Q1. Is TN1 and ATN the same medical entity? I understand the difference in symptoms but what I do not understand is why TN1 and ATN are treated with different medicine if both are the same thing (at least the name implies they are the same) yet from what I've read here both are treated differently and TN1 medicine doesn't work on ATN and vice versa.
<Opinion on this varies, but the general trend seems to be that TN1 and TN2 are related forms of pain that present in the same nerve distribution. The two "medical entities" have overlapping symptoms. But increasingly, the designation "Atypical" TN or TN-2 is viewed as a neuropathic condition associated with various forms of physical damage to the nerve, while TN-1 is an inflammation whose precise origins or causes are still not fully known.
Q2. If ATN is very constant, milder pain.... Then why is not considered a neuropathy? I had a neuropathy on my leg before and it was three years of a very specific numb area of my skin that felt weird to touch. I do not recall stabbing pain or a change in pain, it was rather very constant and consistent in symptoms.
<See Q1 above.
Q3. Why is TN1 called true trigeminal neuralgia (I've seen it called like that on some sites), does that mean ATN is rather a symptom of an underlying issue causing the trigeminal nerve to get irritated, while TN1 is a more concrete entity with more specific symptoms and causes?
<Except for the "specific" part, your statement would probably be comfortable for a lot of neurologists. I've talked with many people whose "classic" or typical TN emerged after some form of dental injury, or even after Shingles. TN-1 is a more specific pattern.
Q4. How can you tell the difference between TMJ and ATN? (I understand ATN is a consistent milder pain that can present itself without any of the TN1 stabbing, and TMJ is also a consistent milder pain that can have stabbing pain similar to TN1, so they truly overlap) so what sets them apart? I also know TMJ causes cracking sounds but according to some doctors I've spoken to TMJ not always create cracking noises at the joint. So how do they set them apart? is there any criteria?

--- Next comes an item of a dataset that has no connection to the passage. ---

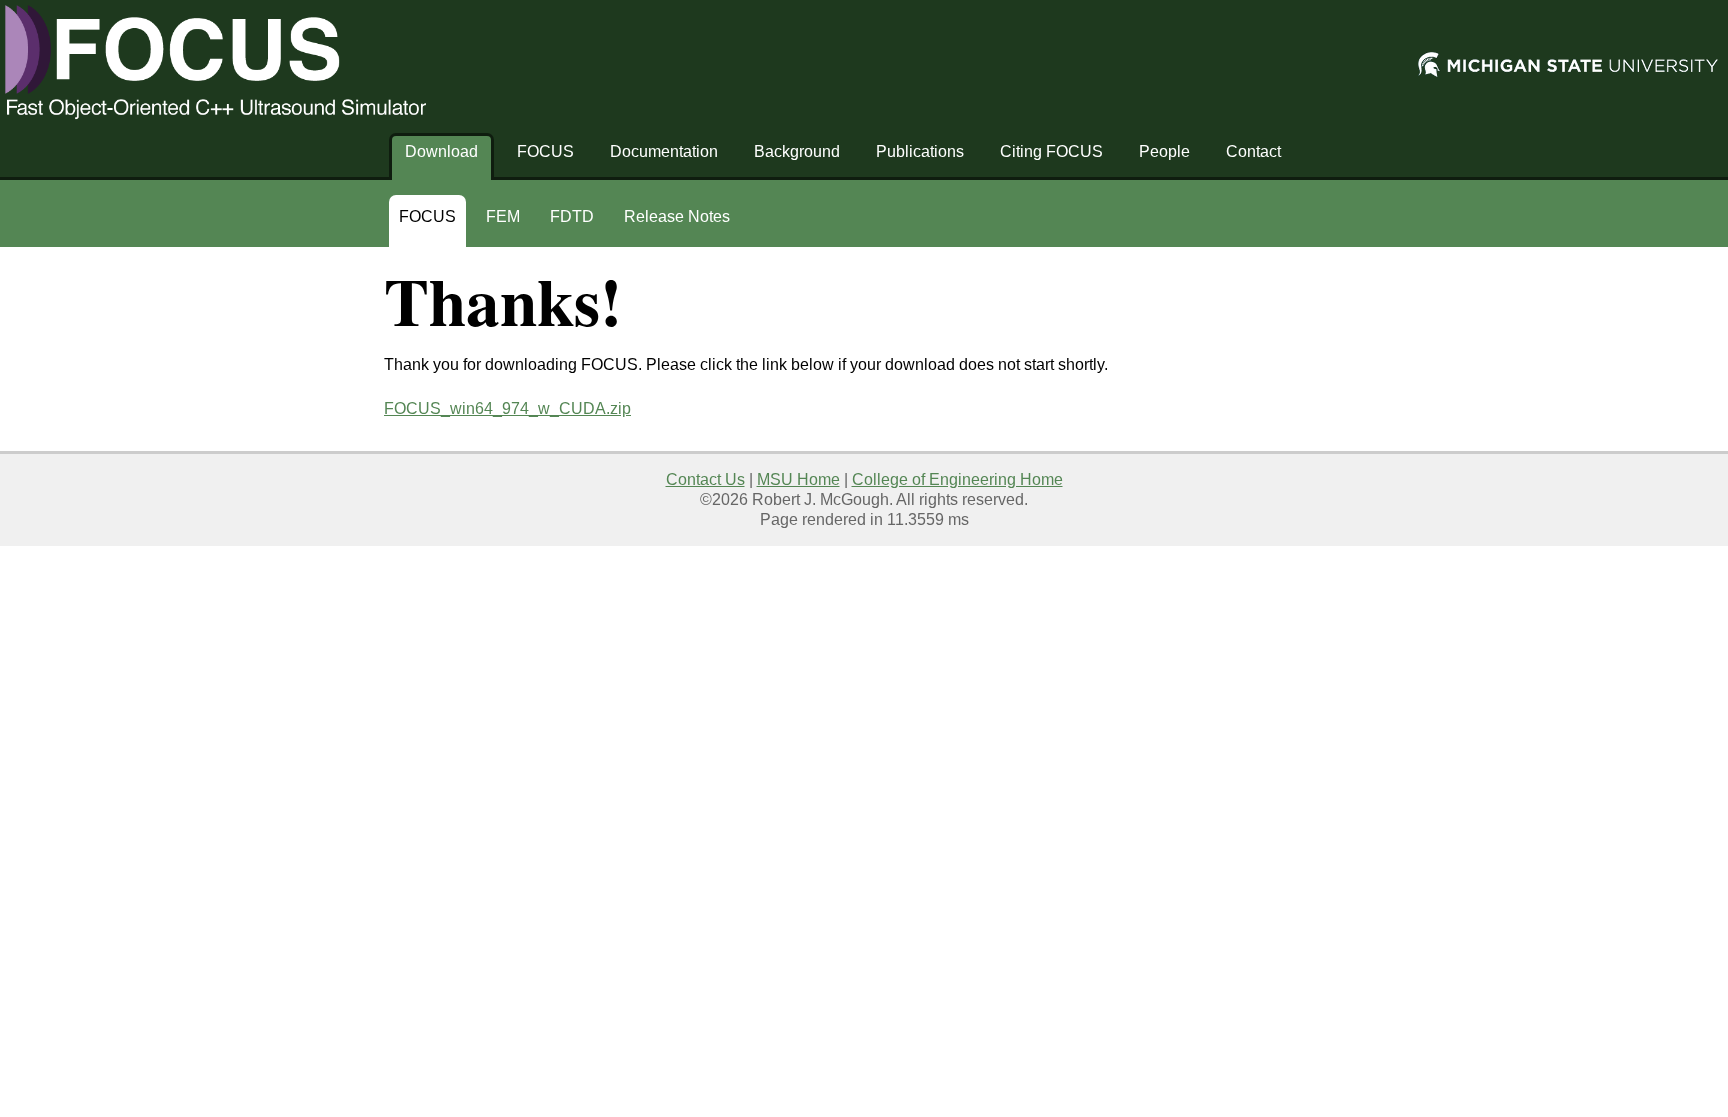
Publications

<Differential diagnosis between TMJ and ATN can be subtle. Send me an email at ■■■■■■■■■■■■■■■■■■■, and I will send you a long article on how such diagnoses are made and distinguished from one another. It is wise to understand that TMJ is very likely very much over-diagnosed by general dentists who have minimal training in neurology. When you get volleys of lightning strike electric-shock pain which are not sensitive to the position of your jaw, then almost certainly you aren't dealing with TMJ, but with TN1.
Q5. Why do they classify ATN and Trigeminal Neuropathy different? I have seen here that they treat them with the same type of medicine... so why are they different?
<Most likely they aren't different. This distinction seems to be a hold-over from the earlier diagnosis by elimination called "atypical face pain". At one time it was common to put that label on any case of face pain that crossed the center line of the face -- and to imply that the problem was psychological rather than physical. It is now known that bilateral neuralgia and neuropathy are fairly common among face pain patients. But regrettably, some medical authorities who should know better insist on peddling the mythology that bilateral face pain is caused by depression or stress, and is thus somehow less "real".